Tonight they launch Cities on the Sea, a fully-realised record of ambitious atmosphere and mature songcraft that synthesises their influences into a mix of anthemic rock via brooding ambience. It’s nothing if not a well-produced album, but in the live setting, their sound demonstrates an equally professional level of detail. They’ve rehearsed their material to a point they seem to no longer listen to what they’re playing, they know they’re playing the right thing.
Following the extended circular chords that close Cover, they launch into a double-hit of their most accessibly carousing tunes, namely Ordinary Lot and If The Shoe Fits. The former uses crashing chord changes to punctuate its unifying shouts of “feel it/the blood running through my veins”; while the latter circles frontman Matt Joe Gow’s deep and passionate croon with an upward momentum. Implying injury as much as experience, his voice centres the cathartic chorus of rousing brass, scaling guitar and punchy rhythm. If the crowd aren’t singing the refrains back at the band just yet, it’s for lack of knowing the material than for their unifying strength.
Later, they are joined onstage by Melbourne artist Maxi, substituting for both Emma Louise and Gin Wigmore for the studio-bound versions of Changing and This Living. Less duets than a secondary voice to flesh out Gow’s vocals, she nevertheless adds the needed emotional candour. The muscular punch of Changing in particular, featuring a recycling plea of “baby don’t go changing on me,” is all the stronger for her presence.
Mixing the stadium-baiting tunes of U2 in their American ascent with the mature sincerity of Brooklyn’s The National and the gloomy histrionics of Interpol, The Dead Leaves make no qualms about making a big, rich sound. Key to that delivery is their jagged grooves, the stabbing guitars of In My Surrender and Cover rely on the spiky precision of the rhythm section of bassist Cam Grindrod and drummer Joel Wittenburg, who sound knuckle-tight without even so much as blinking at each other. Meanwhile, Andy Pollock proves himself a deft guitarist, swapping between mood-setting flourishes and showy, chiming lines worthy of U2’s The Edge. Most notably on Harm, where he swaps between echoing chords, fast-scraped tremolos and even slide guitar; all while providing back-up vocals. He even does an impressive Johnny Marr on a mid-set cover of How Soon Is Now. The moody cover of The Smiths’ most self-consciously spare yet slinky track making a perfect fit for the Melbourne quartet, its latent funk edge brought to the fore by Grindrod’s popping bass while Gow relishes Morrisey’s melancholia.
Their own moments are just as strong in the gloomy art-rock stakes, the warm restraint of Harm allows Gow, free of the guitar, to deliver anxious lines like ‘this terrible feeling that I cannot help you.’ Gracefully pouring into the mic he’s cradling as he gently plods the stage.
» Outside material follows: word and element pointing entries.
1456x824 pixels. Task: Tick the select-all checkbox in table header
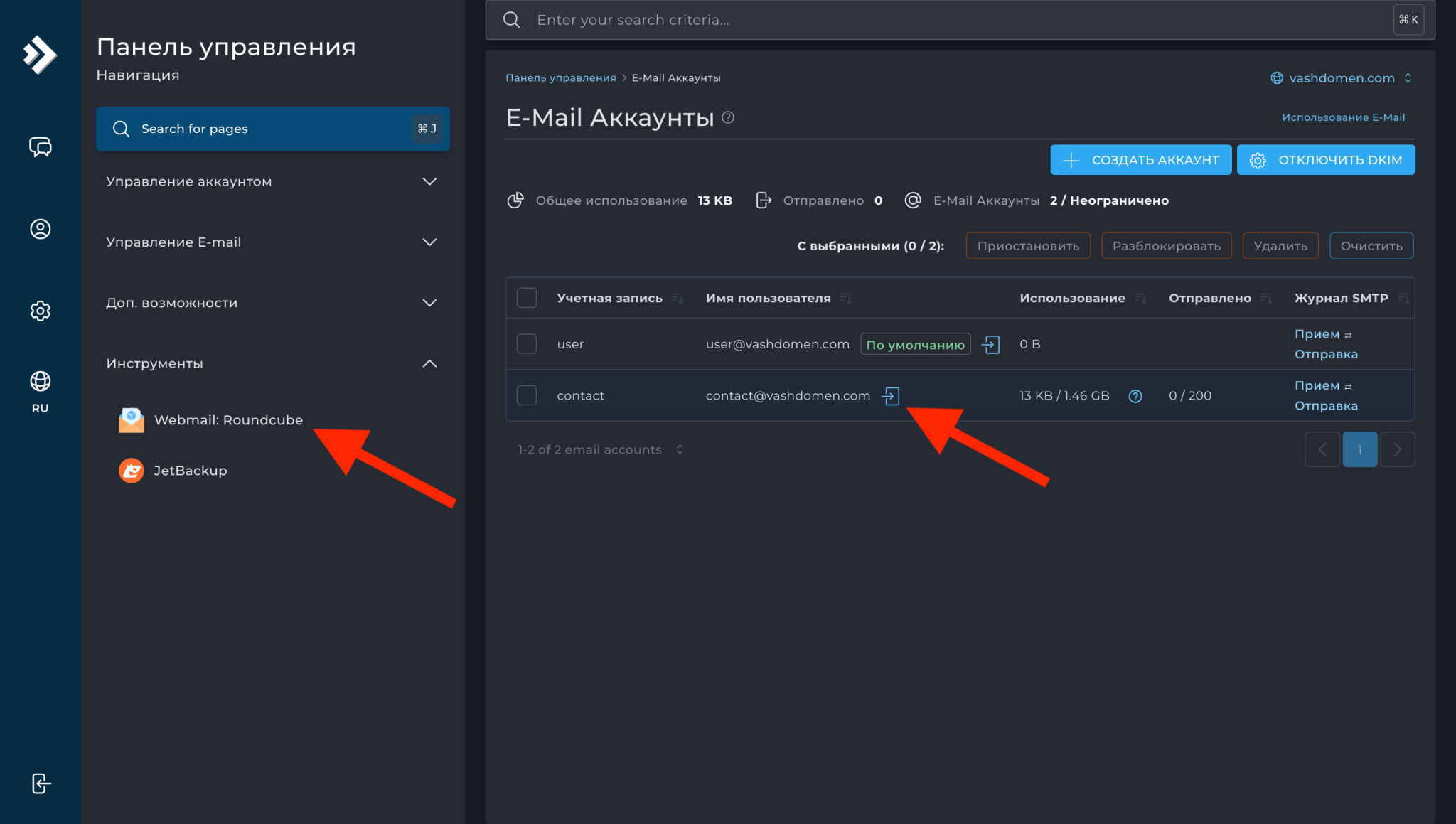pos(526,298)
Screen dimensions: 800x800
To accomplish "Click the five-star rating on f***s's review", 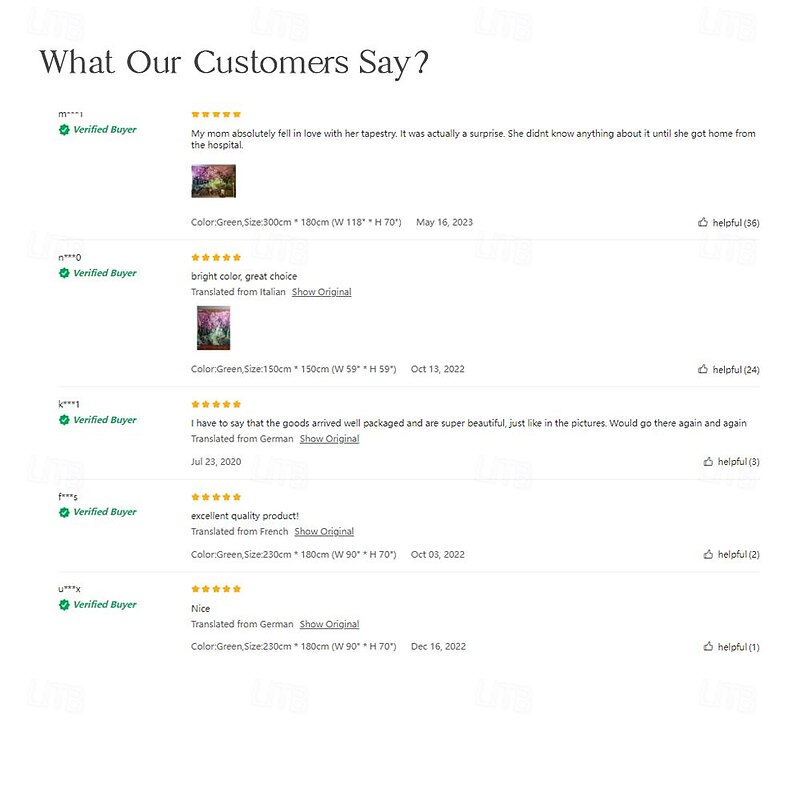I will tap(216, 497).
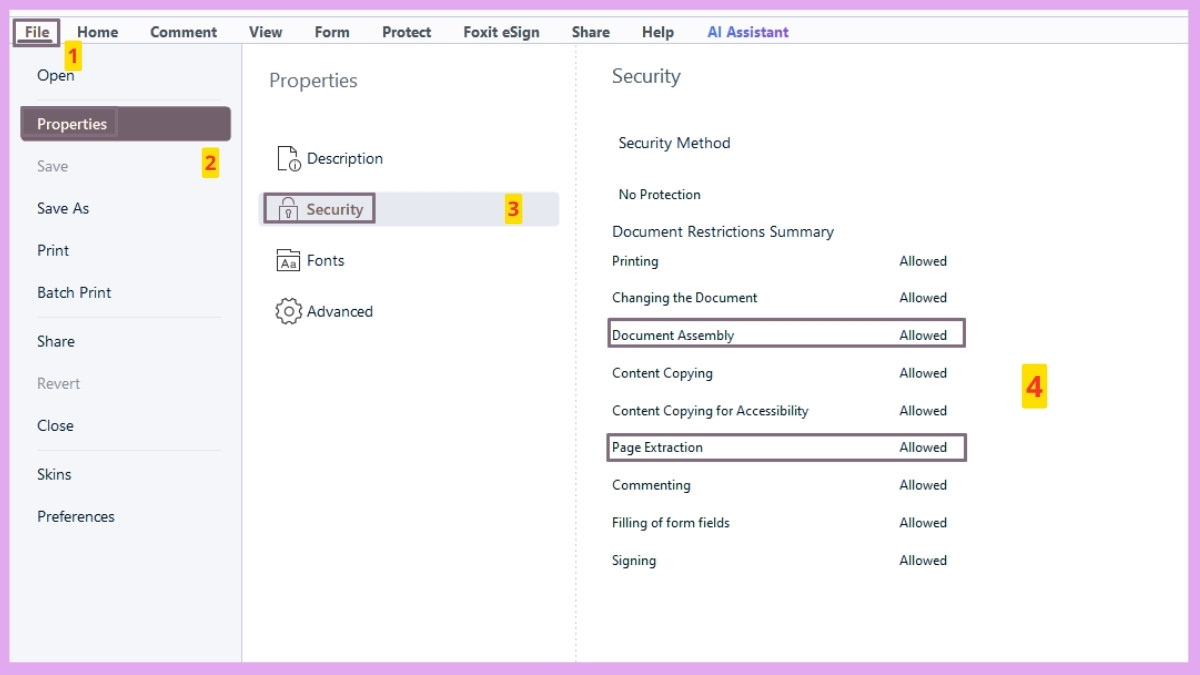This screenshot has width=1200, height=675.
Task: Switch to the Home tab
Action: pos(97,32)
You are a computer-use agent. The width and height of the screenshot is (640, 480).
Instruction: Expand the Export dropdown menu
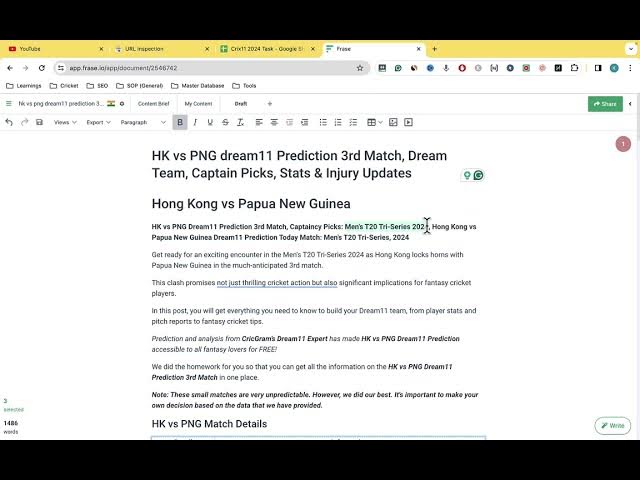pos(98,122)
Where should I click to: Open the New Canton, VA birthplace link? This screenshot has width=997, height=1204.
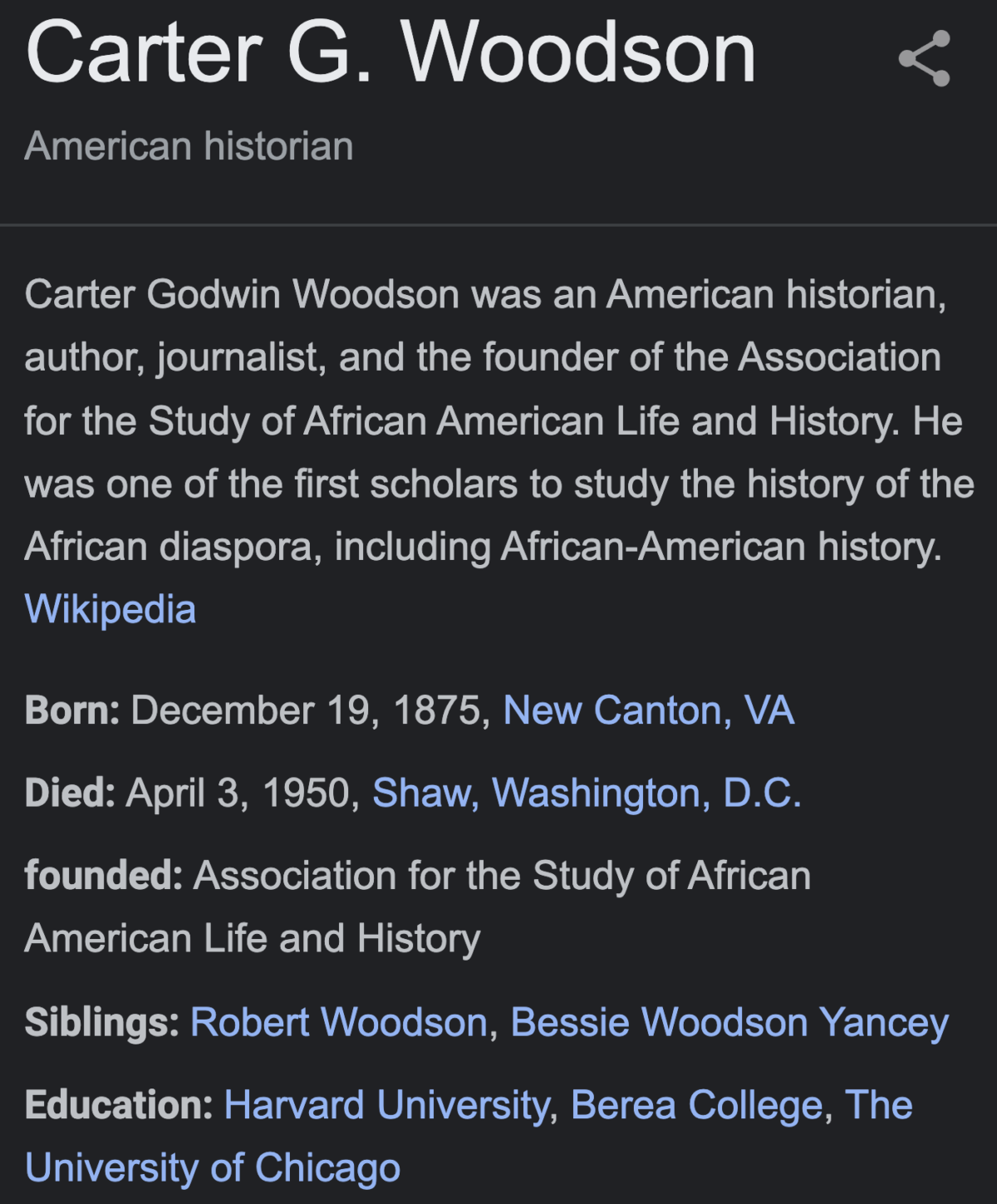(649, 710)
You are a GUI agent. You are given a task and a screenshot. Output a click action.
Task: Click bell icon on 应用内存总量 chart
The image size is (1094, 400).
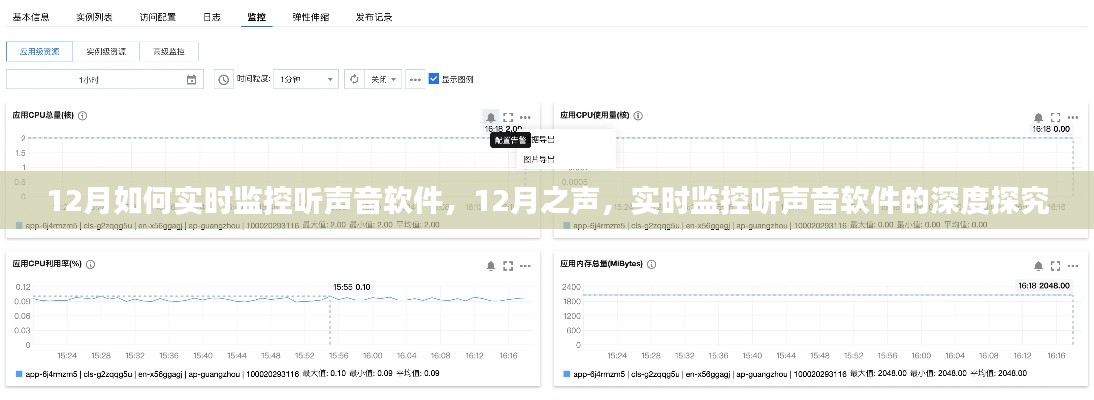point(1034,265)
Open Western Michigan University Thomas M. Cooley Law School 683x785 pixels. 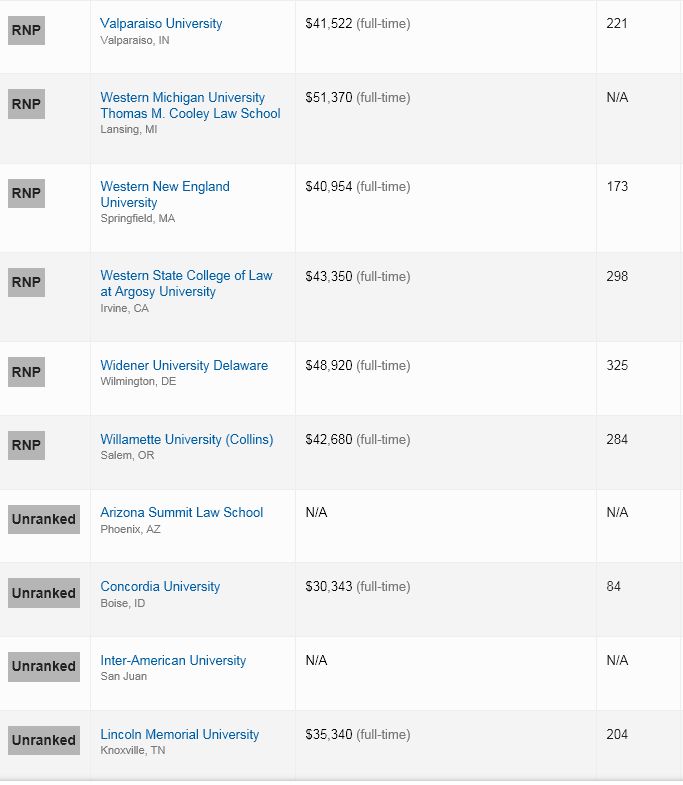pos(190,105)
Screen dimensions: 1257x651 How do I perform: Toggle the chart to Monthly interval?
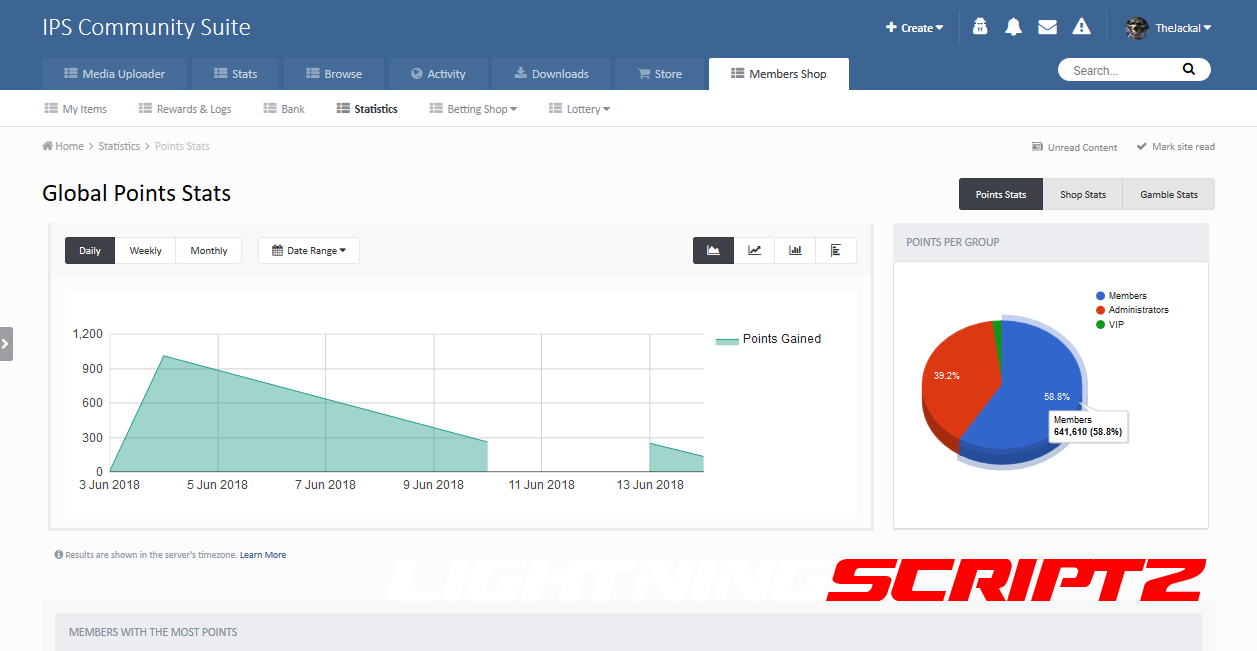pyautogui.click(x=208, y=251)
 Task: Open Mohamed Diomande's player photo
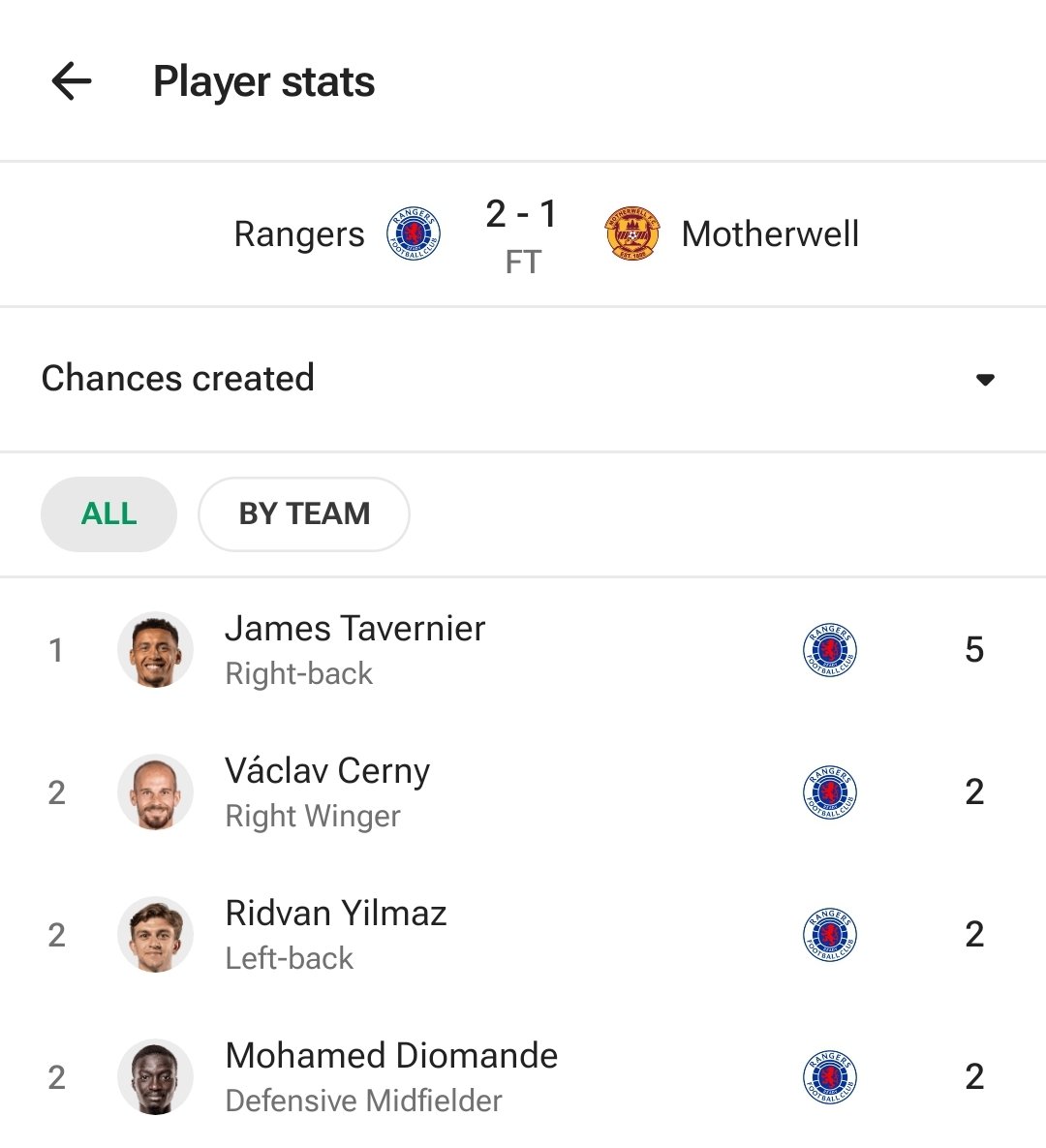pyautogui.click(x=155, y=1077)
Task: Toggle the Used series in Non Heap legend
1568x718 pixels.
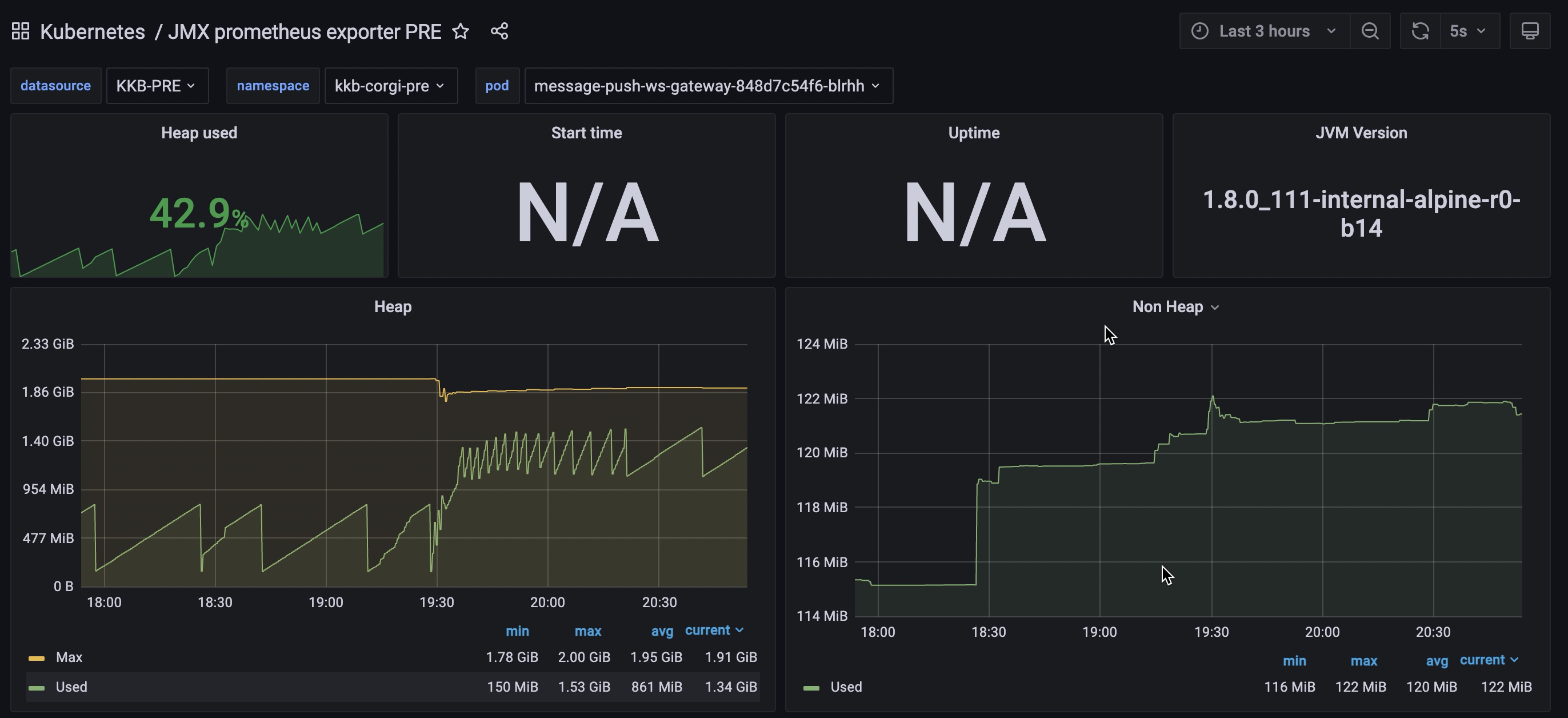Action: pos(846,687)
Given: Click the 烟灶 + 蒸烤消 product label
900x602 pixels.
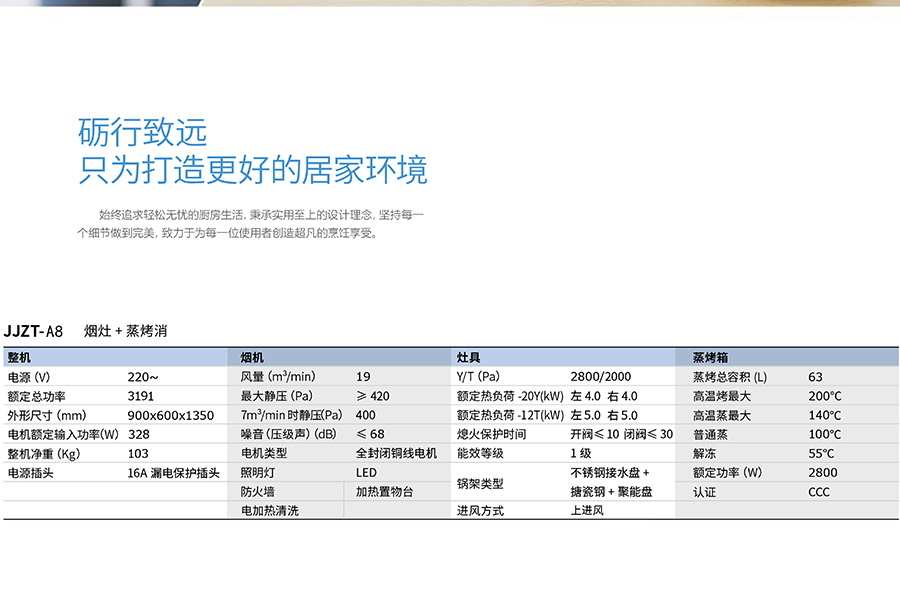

The steadily swelling dynamics of Never Had A Lover equally confirms the appeal of his distinctively bruised baritone. When he sings “have you got what it takes to beat me at my own game/I’ve never had a lover who could give enough,” it sounds less like a spirited challenge than a cool admittance of fault.
It’s a shame that some between-song banter with a rowdy housemate undoes his stage persona, additionally a joke about purchasing a CD to ‘make me rich’ is misjudged; but there’s no denying that he and his band are already playing at a level that outstrips the despondent moorings of a gig this size. Namely, those rowdy friends and a crowd that’s patchily spread between sitting and standing. But as they close their main set with Spare Parts, and its extended, shimmering crescendo of cymbals and scraped guitars appear to shred the curtains, it’s hard to disagree The Dead Leaves are due for wider exposure. Give them a bigger stage, and they’ll fill it.
Thanks for an excellent review! Looking forward to seeing them in Sydney this week.